Abstract

Unsupervised synthetic aperture radar (SAR) image segmentation is a fundamental preliminary processing step required for sea area detection in military applications. The purpose of this step is to classify large image areas into different segments to assist with identification of the sea area and the ship target within the image. The recently proposed triplet Markov field (TMF) model has been successfully used for segmentation of nonstationary SAR images. This letter presents a hierarchical TMF model in the discrete wavelet domain of unsupervised SAR image segmentation for sea area detection, which we have named the wavelet hierarchical TMF (WHTMF) model.

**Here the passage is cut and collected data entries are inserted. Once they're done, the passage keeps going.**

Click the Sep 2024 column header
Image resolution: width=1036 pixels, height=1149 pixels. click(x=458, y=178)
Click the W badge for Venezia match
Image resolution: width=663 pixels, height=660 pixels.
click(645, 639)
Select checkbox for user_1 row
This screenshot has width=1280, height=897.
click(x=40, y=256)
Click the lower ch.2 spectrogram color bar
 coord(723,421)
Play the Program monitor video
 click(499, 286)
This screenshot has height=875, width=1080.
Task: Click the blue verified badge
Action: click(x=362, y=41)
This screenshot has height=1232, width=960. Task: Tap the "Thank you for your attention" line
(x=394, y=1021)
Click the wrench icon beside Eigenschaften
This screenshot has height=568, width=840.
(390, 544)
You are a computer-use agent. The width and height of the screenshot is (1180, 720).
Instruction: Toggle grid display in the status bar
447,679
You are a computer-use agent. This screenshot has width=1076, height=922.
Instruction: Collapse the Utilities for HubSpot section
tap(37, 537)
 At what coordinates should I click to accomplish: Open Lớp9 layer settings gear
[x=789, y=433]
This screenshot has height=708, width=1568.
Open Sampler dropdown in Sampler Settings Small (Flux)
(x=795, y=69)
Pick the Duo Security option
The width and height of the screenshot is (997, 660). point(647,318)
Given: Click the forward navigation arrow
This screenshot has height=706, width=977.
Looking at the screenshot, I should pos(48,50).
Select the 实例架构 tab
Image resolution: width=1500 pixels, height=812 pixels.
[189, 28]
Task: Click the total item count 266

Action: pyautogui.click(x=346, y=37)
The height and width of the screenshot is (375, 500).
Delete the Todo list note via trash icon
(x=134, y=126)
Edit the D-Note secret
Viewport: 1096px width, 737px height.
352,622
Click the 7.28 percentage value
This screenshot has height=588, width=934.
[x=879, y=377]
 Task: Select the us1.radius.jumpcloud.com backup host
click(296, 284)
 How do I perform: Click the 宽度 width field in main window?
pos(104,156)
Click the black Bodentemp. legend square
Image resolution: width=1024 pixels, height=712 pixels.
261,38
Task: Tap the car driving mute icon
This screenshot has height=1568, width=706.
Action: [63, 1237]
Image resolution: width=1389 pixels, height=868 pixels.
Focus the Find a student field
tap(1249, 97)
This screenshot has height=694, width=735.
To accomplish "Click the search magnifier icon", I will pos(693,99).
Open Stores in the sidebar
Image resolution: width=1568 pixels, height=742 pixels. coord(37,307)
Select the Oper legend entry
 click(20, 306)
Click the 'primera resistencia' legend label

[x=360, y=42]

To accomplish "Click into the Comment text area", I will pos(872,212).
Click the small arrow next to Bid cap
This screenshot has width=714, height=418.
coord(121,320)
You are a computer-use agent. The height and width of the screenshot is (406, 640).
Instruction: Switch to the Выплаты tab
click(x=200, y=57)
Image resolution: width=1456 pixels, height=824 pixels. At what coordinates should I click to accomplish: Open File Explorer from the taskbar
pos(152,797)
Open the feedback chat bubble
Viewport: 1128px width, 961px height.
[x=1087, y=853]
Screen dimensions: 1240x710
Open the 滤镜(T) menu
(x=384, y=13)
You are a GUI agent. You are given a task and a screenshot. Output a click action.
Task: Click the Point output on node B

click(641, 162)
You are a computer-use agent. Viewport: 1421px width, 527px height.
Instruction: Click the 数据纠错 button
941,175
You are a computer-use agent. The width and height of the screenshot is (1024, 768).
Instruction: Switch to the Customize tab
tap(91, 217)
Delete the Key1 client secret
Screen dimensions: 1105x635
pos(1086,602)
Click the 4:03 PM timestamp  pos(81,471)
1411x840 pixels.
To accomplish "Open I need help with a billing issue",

The WHTMF model can precisely capture the global and local image characteristics in the two-pass computation of posterior distribution. The multiscale likelihood and the multiscale energy function are constructed to capture the intrascale and intrascale dependencies in a random field (X,U). To model the SAR data related to radar backscattering sources, the Gaussian distribution is utilized. The effectiveness of the proposed model for SAR image segmentation is evaluated using synthesized and real SAR data.

Highlights

  • synthetic aperture radar (SAR) is an active remote sensing system that generates and transmits microwave electromagnetic radiation to the surface of a target region [1]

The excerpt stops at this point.